Tia Surica: Não poderia morrer, né?
Wilton Junior/Estadão Conteúdo
Aos 75 anos, a sambista Tia Surica, um dos nomes mais importantes da velha guarda da Portela, teve que ser afastada por alguns momentos do meio da empolgação que se instalou na Marquês de Sapucaí quando a agremiação a conquistou o título de campeã do Carnaval carioca deste ano.
Na hora da nota que definiu a Portela como vencedora, Tia Surica chegou a ser encaminhada para uma ambulância, mas quem a acompanhava desistiu da ideia porque ela conseguiu convencer aqueles que estavam preocupados que não era preciso que um médico a visse.

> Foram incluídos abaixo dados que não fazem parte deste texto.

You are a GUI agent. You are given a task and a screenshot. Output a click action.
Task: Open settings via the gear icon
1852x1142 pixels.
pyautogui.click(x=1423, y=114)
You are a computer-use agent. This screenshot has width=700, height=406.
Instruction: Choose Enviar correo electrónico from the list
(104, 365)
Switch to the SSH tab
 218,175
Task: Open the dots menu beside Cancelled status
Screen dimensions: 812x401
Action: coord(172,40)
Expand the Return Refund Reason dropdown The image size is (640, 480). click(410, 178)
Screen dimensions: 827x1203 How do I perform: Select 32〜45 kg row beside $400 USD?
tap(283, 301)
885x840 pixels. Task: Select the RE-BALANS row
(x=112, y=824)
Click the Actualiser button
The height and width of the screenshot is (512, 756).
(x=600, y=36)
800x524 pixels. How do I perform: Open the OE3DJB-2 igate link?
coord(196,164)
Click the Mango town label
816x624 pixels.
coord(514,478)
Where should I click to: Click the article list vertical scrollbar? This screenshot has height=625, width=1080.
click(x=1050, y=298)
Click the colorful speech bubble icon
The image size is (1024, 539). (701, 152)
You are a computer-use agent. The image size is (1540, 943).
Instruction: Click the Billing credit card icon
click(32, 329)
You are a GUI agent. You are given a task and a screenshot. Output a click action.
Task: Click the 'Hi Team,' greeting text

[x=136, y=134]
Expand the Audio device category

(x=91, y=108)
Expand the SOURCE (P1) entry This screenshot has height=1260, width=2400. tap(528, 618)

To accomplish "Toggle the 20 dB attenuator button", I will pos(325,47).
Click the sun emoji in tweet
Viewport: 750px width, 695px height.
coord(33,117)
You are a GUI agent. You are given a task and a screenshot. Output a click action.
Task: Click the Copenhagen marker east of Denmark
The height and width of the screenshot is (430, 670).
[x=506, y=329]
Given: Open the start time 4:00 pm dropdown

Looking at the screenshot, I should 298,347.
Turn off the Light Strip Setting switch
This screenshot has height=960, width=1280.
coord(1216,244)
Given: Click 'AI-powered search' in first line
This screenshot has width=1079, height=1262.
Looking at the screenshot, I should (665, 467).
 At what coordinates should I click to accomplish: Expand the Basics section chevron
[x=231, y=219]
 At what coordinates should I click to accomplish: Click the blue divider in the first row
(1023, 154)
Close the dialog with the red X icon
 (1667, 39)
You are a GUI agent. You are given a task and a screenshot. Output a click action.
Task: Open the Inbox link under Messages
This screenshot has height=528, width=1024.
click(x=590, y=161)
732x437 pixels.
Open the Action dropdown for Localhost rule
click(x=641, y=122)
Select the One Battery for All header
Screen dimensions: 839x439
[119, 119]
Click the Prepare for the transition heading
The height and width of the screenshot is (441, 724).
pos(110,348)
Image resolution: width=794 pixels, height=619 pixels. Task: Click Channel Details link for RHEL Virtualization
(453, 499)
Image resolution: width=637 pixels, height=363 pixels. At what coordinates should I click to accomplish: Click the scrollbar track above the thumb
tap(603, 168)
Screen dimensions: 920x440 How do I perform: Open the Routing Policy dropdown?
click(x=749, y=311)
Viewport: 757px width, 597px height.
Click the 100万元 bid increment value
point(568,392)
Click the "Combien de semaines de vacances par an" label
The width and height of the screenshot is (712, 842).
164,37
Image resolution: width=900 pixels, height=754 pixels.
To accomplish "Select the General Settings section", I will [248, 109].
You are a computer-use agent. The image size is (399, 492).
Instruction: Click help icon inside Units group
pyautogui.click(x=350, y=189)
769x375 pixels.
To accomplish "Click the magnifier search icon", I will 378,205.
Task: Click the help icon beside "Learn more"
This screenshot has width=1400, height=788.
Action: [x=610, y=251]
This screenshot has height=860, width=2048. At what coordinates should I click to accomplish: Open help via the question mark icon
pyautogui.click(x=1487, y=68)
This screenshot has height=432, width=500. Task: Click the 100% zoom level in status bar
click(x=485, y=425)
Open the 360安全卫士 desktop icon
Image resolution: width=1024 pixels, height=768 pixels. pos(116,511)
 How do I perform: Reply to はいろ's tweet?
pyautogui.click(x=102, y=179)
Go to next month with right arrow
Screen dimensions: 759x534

Em entrevista ao Portal da Band, a veterana contou que não se sentiu mal, mas que foi afetada pela euforia dos portelenses e a emoção de sua escola vencer após um jejum de 32 anos sem um título - o troféu anterior da Azul e Branco foi conquistado em 1984, quando dividiu o título com a Mangueira, enquanto a última vitória solo datava de 1970.
“Não senti [mal-estar], é a emoção, eles sufocam muito, um me puxava, o outro também, a imprensa vem muito em cima”, disse.
“Eu não poderia morrer, né? Tantos anos sem um título, vou morrer agora? Tenho que ver mais outros campeonatos”, acrescentou aos risos.
Segundo ela, o carnavalesco Paulo Barros, que conquistou o 4º título do Grupo Especial em sua carreira, deve continuar na Portela, onde está há dois anos.
“Ainda não sei [se ele continua], mas acho que sim, Ele se adaptou à família portelense e vai continuar, se Deus quiser”, afirmou.